In 1992, the Retired and Senior Volunteer Program of Bergen County accepted the challenge of providing a substance awareness program for the third and fourth grade children of Bergen County. Since 1993, “Did You Hear About Billy?” a forty-minute assembly about the danger of substance abuse, has been seen in elementary schools throughout Bergen County, New Jersey. The program’s objectives are not only to educate young children about the effects of alcohol and drugs, but to also help educators identify children who may have a problem.
During 1998-99, more than 2,500 students in 25 schools participated in this unique program, which involves students in finding a happy ending for Billy, a puppet in jeopardy of giving in to the “stuff” he carries in a paper bag. Yearly, 19 volunteers contribute more than 700 hours to a program that is the only one to reach out to youngsters at this age level. By the end of the fifth year, the number of children who have participated in the “Billy” program has reached nearly 11,000.

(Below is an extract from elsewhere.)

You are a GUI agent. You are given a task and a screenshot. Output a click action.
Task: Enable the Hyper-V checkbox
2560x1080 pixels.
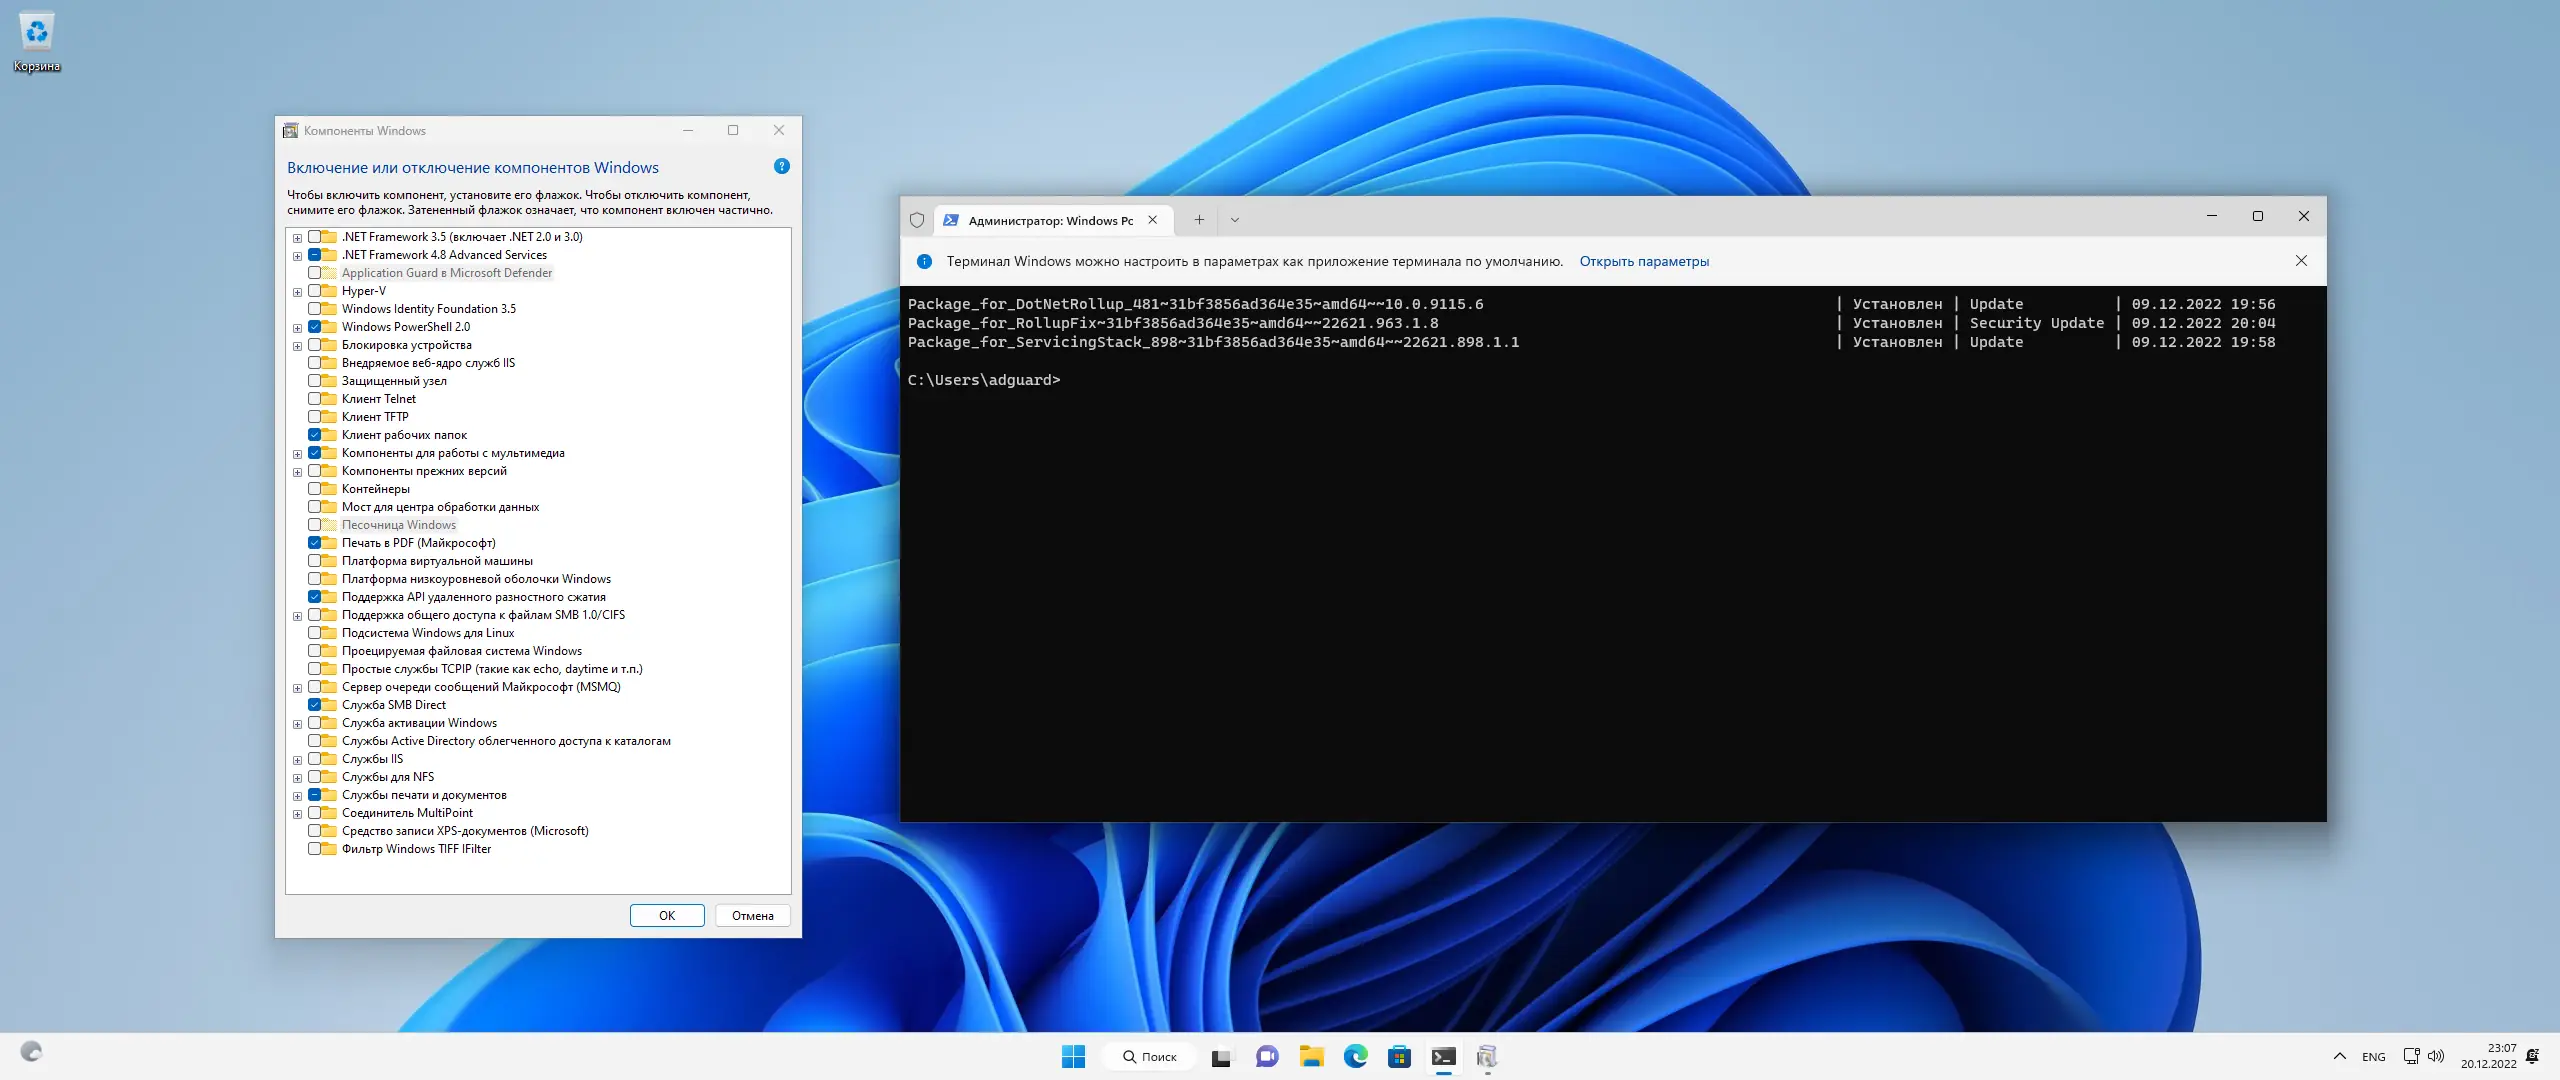pos(315,291)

During the “Billy” presentation, school personnel work together with RSVP volunteers and the RSVP coordinator to strengthen the joint effort of education children about the dangers of illegal substances and the misuse of prescription drugs. In addition to eliciting their knowledge of the subject, the puppet show and follow-up discussion examines the possible reasons that Billy became so involved (scared of taking tests, parents fighting, etc.). The team of teachers, principals, health educators, and DARE officers work with the children to understand these problems, as well as encourage the kids to seek help before the difficulties become overwhelming.
It is emphasized that the “Billy” presentation is only a beginning in stimulating further discussion both in the classroom and at home. The children are also asked to write a response to the question “Can there be a happy ending for Billy?” A letter explaining the show is sent home to the parents on the day of the program.
To date, evaluation forms, letters from school personnel and a pre- and post-test that measures the student’s increased knowledge, have measured the success of the program. Although a part-time employee coordinates the program, the volunteers present it at the schools. The RSVP volunteers make hand puppets for the students so that they can role-play the show or their own scripts on substance abuse in the classroom. They have been invited to the productions in some schools. As role models, RSVP volunteers are caring and sincere community members who have taken time to address issues that are essential to the well being of the children.
In 1998, a new initiative was introduced for 6th grade students called “What Happened to Billy?” Utilizing a short video, 10 volunteers contributed in excess of 60 hours visiting with 1,000 students to provide a wider discussion on conflict resolution and the refusal skills necessary in healthy young adults.